Şakaklar, doğal anatomik sınırları ile dolgu uygulamalarında en ideal sonuçların alındığı anatomik alandır. Hastanın kendi yağ dokusu, hyaluronik asit ya da biyosimülan dolgulardan kalsiyum hidroksiapatit (CaHA) veya poli-L-laktik asit (PLLA) dolgular kullanılmaktadır. CaHA ve PLAA uygulamaları daha derin dokulara kemik üzerine uygulanmaktadır.
- Hyaluronik asit dolgular uygulama sonrası sonuçların hemen gözlenebildiği dolgularıdır. Uygulama alanında doğal bir yumuşaklık sağlamaktadır. Uygulama sonrası 12-6 ay kalmaktadır. Daha detaylı bilgi için...
- PLLA içeren dolgu sonrası etkisi geç ortaya çıkmakta ve yavaş gelişmektedir. 2-4 hafta ara ile 2-8 seans uygulama gerekebilmektedir. 2 yıla kadar uygulama alanında kalabilmektedir. PLLA kullanılmadan 24 saat önce 8 ml bakteriyostatik serum fizyolojik ile sulandırılmaktadır. Kullanım sırasında 1 ml %2'lik lidokain eklenmektedir. Bu hazırlanmış form buzdolabında uygun ısılarda 3-4 hafta saklanabilmektedir. Uygulama, temporal fossanın ön kısmından başlanarak 2-4 uygulama noktasından yapılmaktadır. Uygulama sonrasında soğuk kompres uygulanmaktadır. Sonrasında hastanın 5 gün boyunca günde 5 kez 5 dakika masaj yapması istenmektedir. Buna 5-5-5 sistemi denilmektedir: 5 gün, günde 5 kez ve 5 dakika masaj.
- CaHA PLLA'dan farklı olarak, içeriğindeki dolgu nedeniyle etkinliği uygulandığında hemen ortaya çıkmakta ve 4-6 hafta sonra kaybolmaktadır. Asıl dolgunluk etkisi zamanla gelişmekte ve 10-14 ay kalabilmektedir.
Dolgu uygulamaları sonrasında istenmeyen bazı yan etkiler gelişebilmektedir. Uygulama alanında doku altı kanamaya bağlı morluk gelişimi, baş ağrısı, gerginlik hissi, yüzeysel damarların daha belirgin hale gelmesi ve birkaç gün sonra kaybolması gibi durumlar görülebilir. Daha önce hasta yüz ve alın germe operasyonu geçirmişse, buna bağlı olarak şakak bölgesine uygulama yapılması zor olmaktadır. Hasta bu yönde sorgulanmalıdır.
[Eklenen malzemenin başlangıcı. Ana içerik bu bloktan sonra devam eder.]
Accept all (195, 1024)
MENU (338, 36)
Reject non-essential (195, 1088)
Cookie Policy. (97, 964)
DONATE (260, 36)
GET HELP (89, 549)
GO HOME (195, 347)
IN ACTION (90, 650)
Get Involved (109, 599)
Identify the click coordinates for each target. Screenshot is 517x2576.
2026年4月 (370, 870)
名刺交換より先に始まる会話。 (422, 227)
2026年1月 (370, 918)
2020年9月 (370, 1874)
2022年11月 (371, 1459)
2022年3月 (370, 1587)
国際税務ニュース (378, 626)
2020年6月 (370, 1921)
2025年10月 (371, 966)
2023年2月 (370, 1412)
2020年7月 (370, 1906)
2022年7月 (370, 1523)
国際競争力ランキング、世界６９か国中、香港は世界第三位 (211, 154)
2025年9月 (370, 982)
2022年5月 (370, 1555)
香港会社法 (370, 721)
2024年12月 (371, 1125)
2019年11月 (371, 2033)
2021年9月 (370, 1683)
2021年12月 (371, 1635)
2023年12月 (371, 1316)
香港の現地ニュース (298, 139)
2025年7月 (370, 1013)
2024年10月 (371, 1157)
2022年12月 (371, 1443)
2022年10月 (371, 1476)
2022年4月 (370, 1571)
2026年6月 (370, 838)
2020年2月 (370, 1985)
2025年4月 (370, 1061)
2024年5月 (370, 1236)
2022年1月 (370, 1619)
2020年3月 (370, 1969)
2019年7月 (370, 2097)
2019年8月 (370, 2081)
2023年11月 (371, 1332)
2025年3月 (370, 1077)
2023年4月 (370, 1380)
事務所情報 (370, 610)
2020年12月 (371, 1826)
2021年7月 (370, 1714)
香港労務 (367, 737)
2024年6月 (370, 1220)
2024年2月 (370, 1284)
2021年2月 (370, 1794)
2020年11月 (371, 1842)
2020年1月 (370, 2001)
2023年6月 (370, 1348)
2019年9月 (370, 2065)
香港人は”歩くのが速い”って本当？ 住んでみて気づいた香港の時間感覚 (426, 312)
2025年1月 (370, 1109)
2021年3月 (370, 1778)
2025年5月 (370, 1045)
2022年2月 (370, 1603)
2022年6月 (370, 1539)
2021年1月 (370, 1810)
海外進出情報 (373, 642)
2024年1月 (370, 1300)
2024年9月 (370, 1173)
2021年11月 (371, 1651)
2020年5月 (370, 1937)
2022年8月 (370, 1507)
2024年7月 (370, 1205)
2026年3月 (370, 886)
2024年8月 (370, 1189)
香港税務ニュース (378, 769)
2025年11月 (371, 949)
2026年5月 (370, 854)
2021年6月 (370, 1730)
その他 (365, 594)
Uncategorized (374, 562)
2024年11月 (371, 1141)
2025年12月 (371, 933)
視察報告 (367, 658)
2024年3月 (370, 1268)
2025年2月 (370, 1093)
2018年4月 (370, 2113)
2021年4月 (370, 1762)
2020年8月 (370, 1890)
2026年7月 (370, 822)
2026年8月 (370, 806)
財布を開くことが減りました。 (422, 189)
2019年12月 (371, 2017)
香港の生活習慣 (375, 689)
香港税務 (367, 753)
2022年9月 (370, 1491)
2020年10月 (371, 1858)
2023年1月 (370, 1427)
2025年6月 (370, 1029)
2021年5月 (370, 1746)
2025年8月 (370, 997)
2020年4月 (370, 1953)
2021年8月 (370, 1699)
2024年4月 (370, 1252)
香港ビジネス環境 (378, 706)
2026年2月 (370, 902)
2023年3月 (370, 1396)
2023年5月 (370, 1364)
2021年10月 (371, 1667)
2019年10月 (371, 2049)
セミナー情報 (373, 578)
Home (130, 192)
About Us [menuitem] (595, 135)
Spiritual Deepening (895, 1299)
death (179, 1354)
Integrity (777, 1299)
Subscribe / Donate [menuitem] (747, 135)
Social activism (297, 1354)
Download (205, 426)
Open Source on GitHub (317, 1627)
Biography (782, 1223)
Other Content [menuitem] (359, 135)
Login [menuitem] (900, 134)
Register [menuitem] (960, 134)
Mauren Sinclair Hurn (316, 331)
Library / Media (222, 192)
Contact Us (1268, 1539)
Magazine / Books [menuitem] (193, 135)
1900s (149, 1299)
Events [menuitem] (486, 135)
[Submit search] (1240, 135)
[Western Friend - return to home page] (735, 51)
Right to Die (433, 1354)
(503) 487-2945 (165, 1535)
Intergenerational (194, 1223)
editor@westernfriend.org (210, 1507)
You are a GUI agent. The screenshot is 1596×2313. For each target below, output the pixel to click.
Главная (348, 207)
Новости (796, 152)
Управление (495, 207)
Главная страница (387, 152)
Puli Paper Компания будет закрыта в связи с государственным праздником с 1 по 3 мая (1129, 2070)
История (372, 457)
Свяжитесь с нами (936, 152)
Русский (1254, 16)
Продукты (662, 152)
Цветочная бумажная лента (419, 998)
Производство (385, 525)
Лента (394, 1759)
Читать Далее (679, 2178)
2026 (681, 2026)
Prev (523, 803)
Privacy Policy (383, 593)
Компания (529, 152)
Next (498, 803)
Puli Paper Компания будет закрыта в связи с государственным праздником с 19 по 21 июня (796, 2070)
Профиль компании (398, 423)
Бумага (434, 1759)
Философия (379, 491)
Şakak bölgesinde doku volümü kadar derinin yapısı ve renk dağılımı da son derece önemlidir.
- Şakak uygulamalarında göz çevresi kaz ayağı kırışıklıkları önem kazanmaktadır. Bunun için ideal olan botulinum toksin uygulamalarıdır.
- Şakak bölgesinin cilt yenilemesi ve gençleştirilmesinde ablatif ve nonablatif yöntemler kullanılmaktadır. Bu amaçla ablatif geleneksel CO2 lazer cilt yenileme yapılabilmektedir. Uygulama sonrası iyileşme süresinin uzun olmasına karşın klinik sonuçlar oldukça mükemmeldir. Fraksiyonel CO2 lazer son yıllarda daha fazla tercih edilmektedir. Nonablatif cilt yenileme amaçlı radyofrekanslar kullanılabilmektedir. Ultrasound (US), özellikle Yoğun Odaklanmış US; Intense Focused Ultrasound Skin Tightening (IFUS) nonablatif cilt yenilemede kullanılabilmektedir.
Şakak bölgesinde dolgu, botulinum toksin uygulamaları, lazer, US ve RF sistemleri kombine kullanılabilmektedir.